Ночь, короткая, как сон мимолетный, посветлела, ударил рассветный колокол.
– Скоро будет совсем светло… Не стоит смущать людей, оставаясь у тебя слишком долго… – сказал государь, встал и, выходя, промолвил: – Ты, конечно, не слишком опечалена расставанием, но все-таки встань, хотя бы проводи меня на прощание!..
Я и сама подумала, что и впрямь больше нельзя вести себя так неприветливо, встала и вышла, набросив только легкое одеяние поверх моего ночного платья, насквозь промокшего от слез, потому что я плакала всю ночь напролет.
Полная луна клонилась к западу, на восточной стороне неба протянулись полосками облака. Государь был в теплой одежде зеленого цвета на алой подкладке, в сасинуки9 с гербами, сверху он набросил светло-серое одеяние. Странное дело, в это утро его облик почему-то особенно ярко запечатлелся в моей памяти… «Так вот, стало быть, каков союз женщины и мужчины…» – думала я.

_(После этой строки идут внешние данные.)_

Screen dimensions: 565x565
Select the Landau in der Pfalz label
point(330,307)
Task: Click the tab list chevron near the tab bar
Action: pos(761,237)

Дайнагон Дзэнсёдзи, мой дядя, в светло-голубом охотничьем кафтане, подал карету. Из числа придворных государя сопровождал только вельможа Тамэката. Остальная свита состояла из нескольких стражников-самураев да низших слуг. Когда подали карету, громко запели птицы, как будто нарочно дожидались этой минуты, чтобы возвестить наступление утра; в ближнем храме богини Каннон10 ударили в колокол, мне казалось – он звучит совсем рядом, на душе было невыразимо грустно. «Из-за любви государя промокли от слез рукава…» – вспомнились мне строчки «Повести о Гэндзи»11. Наверное, там написано именно о таких чувствах…
– Проводи меня, ведь мне так грустно расставаться с тобой! – все еще не отъезжая, позвал меня государь. Возможно, он понимал, что творится в моей душе, но я, вся во власти смятенных чувств, продолжала стоять не двигаясь, а меж тем с каждой минутой становилось светлей, и месяц, сиявший на безоблачном небе, почти совсем побелел. Внезапно государь обнял меня, подхватил на руки, посадил в карету, и она тут же тронулась с места. Точь-в-точь как в старинном романе, так неожиданно… «Что со мной будет?» – думала я.